**Stated goal:**
Gather every line in the rows below that contains the string "Task", and copy each one in full.
[START OF Supplied records]
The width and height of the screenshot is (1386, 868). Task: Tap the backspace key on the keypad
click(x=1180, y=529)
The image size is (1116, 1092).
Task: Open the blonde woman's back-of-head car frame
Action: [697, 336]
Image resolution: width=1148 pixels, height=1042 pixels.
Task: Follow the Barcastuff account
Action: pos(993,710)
[END OF Supplied records]
**Written answer:**
The width and height of the screenshot is (1386, 868). Task: Tap the backspace key on the keypad
Task: Open the blonde woman's back-of-head car frame
Task: Follow the Barcastuff account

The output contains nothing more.